Luggage Catch 22 at Ho Chi Minh City Airport

Rule # 1:
Get through Immigration as fast as you can, so that you are on hand to pick your bags off the carousel.  If you don't, your luggage will end up following you around the country costing you a fortune in courier expenses.

Rule # 2:
Allow for three hours to clear Immigration

In our case we had actually given up hope, but decided to conduct one last half-hearted search of the baggage area.  We found our bags abandoned in a remote empty corner of the concourse.


Making a difference: Self Directed is Best Directed?

I live in Victoria on Vancouver Island.  It is a retirement destination for the rest of Canada - so much so that it has earned the title, "Home of the Newly Wed and the Nearly Dead".  Actually that title is no longer accurate.   With house prices the way they are, the only people who can afford to buy in Victoria, are retirees selling up from Toronto or Vancouver.  Nowadays, when the lights go up at the intermission of a play, all you see is a Sea of Silver hair.

It is only human for people to gravitate towards the Aristocracy of Youth.  The young are excited, attractive and vibrant.  However, making lemonade out of lemons, I am attempting to become a "Silver Miner".  In the process, I have come to appreciate one of the paradoxes of aging - those with the most remarkable stories to tell, often appear unremarkable.  I have come to appreciate that beauty is in fact, more than skin deep.

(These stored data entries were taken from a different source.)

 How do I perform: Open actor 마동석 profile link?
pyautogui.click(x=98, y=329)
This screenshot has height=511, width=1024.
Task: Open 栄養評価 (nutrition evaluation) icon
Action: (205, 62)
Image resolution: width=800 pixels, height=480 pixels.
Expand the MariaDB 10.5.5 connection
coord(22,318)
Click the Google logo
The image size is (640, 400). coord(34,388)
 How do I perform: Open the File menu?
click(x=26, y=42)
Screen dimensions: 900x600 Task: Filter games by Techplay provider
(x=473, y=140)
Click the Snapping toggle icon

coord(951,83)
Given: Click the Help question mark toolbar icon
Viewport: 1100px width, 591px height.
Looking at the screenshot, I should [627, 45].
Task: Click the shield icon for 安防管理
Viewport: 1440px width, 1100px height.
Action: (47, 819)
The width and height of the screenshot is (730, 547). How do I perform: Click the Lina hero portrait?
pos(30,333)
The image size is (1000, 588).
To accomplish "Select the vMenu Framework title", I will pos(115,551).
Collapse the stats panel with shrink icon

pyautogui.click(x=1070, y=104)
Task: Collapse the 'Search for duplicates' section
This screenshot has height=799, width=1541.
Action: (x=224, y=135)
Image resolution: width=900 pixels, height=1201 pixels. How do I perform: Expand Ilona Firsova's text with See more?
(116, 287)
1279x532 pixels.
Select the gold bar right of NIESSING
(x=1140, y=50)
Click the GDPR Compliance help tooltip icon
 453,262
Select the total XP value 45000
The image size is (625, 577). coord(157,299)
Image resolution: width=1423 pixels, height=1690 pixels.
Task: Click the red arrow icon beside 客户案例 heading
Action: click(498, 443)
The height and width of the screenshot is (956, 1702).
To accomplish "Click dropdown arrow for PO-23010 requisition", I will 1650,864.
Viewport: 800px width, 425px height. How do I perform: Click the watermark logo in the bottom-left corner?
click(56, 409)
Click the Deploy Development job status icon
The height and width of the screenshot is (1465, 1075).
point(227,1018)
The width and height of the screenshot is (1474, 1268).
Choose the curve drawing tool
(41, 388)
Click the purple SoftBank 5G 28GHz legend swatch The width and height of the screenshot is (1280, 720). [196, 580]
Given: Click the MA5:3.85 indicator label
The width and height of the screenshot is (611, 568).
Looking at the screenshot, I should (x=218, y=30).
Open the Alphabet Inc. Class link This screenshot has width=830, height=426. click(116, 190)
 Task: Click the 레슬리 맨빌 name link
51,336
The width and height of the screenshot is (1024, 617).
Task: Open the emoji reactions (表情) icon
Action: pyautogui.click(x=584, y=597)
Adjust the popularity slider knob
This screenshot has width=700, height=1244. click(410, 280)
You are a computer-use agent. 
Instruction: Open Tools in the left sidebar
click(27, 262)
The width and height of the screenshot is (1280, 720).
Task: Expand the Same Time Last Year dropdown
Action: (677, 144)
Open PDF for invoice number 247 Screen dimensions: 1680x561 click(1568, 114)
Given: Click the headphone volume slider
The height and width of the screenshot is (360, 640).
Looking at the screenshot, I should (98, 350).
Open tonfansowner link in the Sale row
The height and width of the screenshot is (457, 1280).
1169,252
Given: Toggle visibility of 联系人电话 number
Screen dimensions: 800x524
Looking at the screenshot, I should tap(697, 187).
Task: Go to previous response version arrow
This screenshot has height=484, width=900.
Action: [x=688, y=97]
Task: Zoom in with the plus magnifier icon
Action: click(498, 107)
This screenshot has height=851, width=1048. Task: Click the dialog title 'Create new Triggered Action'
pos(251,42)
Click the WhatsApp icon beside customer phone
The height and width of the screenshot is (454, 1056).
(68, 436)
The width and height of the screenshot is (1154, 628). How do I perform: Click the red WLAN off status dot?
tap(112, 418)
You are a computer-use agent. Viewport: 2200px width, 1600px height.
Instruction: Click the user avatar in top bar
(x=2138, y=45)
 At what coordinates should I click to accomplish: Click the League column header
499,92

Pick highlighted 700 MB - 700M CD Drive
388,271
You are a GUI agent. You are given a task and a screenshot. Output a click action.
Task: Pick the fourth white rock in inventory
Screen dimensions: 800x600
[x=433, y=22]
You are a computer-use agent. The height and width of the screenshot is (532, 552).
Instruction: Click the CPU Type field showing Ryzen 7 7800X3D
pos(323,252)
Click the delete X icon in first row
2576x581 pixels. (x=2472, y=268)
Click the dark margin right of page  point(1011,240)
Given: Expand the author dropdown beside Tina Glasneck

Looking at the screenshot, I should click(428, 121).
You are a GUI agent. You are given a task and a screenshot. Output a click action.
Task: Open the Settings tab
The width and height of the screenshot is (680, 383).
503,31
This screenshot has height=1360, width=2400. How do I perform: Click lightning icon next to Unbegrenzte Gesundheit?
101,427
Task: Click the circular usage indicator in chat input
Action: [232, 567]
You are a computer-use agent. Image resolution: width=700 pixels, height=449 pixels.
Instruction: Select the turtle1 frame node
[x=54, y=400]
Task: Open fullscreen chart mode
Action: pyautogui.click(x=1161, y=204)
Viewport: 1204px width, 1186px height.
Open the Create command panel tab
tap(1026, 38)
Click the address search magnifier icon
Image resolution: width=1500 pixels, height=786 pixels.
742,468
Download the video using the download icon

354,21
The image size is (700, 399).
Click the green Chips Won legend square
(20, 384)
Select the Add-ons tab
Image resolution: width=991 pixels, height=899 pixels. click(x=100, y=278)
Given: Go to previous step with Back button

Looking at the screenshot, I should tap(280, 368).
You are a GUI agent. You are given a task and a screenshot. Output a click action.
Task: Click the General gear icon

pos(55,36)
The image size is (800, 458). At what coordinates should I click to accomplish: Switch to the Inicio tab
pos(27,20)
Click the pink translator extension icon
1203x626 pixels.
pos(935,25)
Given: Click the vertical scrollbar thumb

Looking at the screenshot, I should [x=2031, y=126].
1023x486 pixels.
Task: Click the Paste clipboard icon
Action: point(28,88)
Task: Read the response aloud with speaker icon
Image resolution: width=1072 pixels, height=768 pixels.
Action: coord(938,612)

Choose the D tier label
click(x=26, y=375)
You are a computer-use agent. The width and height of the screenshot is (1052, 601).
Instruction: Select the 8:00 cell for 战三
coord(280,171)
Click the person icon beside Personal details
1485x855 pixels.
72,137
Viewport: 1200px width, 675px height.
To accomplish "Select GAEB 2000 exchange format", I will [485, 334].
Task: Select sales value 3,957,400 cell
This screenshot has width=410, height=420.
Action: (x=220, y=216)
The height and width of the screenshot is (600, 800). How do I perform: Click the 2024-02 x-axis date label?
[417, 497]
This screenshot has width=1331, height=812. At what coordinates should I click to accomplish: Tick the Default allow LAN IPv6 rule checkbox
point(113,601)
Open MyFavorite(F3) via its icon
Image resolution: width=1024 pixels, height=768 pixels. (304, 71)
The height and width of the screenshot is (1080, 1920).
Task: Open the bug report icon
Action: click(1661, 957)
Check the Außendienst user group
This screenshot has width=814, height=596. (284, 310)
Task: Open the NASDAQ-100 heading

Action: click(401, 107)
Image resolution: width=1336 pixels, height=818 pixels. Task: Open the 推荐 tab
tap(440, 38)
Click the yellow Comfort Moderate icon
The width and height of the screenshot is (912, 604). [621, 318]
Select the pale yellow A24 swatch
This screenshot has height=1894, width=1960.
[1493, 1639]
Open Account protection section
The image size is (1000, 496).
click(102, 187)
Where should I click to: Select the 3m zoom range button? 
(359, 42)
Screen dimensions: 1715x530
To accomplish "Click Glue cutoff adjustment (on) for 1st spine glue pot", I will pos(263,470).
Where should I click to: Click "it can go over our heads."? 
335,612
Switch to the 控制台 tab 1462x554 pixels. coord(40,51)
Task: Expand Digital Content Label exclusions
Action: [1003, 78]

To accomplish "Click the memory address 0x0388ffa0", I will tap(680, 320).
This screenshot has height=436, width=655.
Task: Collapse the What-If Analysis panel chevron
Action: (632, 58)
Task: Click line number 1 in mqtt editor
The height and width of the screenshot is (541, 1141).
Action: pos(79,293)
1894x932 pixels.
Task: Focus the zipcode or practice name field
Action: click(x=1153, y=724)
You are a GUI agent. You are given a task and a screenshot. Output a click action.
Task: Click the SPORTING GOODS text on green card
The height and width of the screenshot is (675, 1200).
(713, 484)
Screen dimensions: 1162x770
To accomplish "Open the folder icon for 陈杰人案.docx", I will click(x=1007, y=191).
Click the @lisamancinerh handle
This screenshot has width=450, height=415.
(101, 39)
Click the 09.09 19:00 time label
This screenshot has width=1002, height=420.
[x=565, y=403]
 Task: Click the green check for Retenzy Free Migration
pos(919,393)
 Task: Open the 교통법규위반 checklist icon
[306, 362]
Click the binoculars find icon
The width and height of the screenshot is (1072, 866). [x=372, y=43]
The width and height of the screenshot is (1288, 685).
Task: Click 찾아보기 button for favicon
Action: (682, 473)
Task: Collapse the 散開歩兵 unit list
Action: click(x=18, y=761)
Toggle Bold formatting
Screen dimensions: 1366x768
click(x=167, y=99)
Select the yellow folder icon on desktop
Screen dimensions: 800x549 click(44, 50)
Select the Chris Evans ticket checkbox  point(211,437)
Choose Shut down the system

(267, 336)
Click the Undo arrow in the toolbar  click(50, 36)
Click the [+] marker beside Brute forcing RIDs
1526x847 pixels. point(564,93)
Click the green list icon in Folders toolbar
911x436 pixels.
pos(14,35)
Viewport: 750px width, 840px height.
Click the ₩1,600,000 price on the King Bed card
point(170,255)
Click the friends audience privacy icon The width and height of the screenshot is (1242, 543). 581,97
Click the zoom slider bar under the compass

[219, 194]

Breakfasting today at Madame Cuc's, I bumped into Bill and Dorothy from Burnie, Tasmania:


















Bill retired from working as a paramedic at 50 in order to work for Dorothy in two successive, successful, businesses: first a hotel then a restaurant.  To be still so devoted after 51 years of marriage, is enough of an achievement.  But what made them really remarkable, in my eyes, was how they have gone about making a difference for other people.

For most of us truly making a difference, is in the same category as losing weight, something we aspire to, but something which may never happen.

Eleven years ago, Dorothy and Bill were enjoying a treat that they had looked forward to for many years.  They had just sold the restaurant and were backpacking around Asia staying, somewhat incongruously, at 5 star hotels.  One day on the way back to their hotel, their tuk- tuk driver told them that a night at that hotel, cost as much as he earned in two months.  They started to do the math.  They realized that, back home, they were spending $140 a week at their favorite coffee shop.  They were aware that by contrast, the average Vietnamese family got by on about $60 a month.  A little later they were approached in a park here in Ho Chi Minh City, by some playful kids who wanted to practise their English.  Bill and Dorothy wanted to practice making a difference, so it was a good match.  Over time they sponsored seven children in Vietnam and two families in Cambodia.  With their help, all seven Vietnamese students have graduated higher education.  In Cambodia, they built a house for one family at a cost of $2,300.  It is the best house in the village.  They set the same family up with a tuk-tuk business.

I thought maybe that their motivation was religious.  I was wrong.  It was simply that it was "fun" to be able to help.

It is humbling to listen to Dorothy and Bill,  but on a lighter note, it also reminds me to keep Silver Mining - I never know what I might find!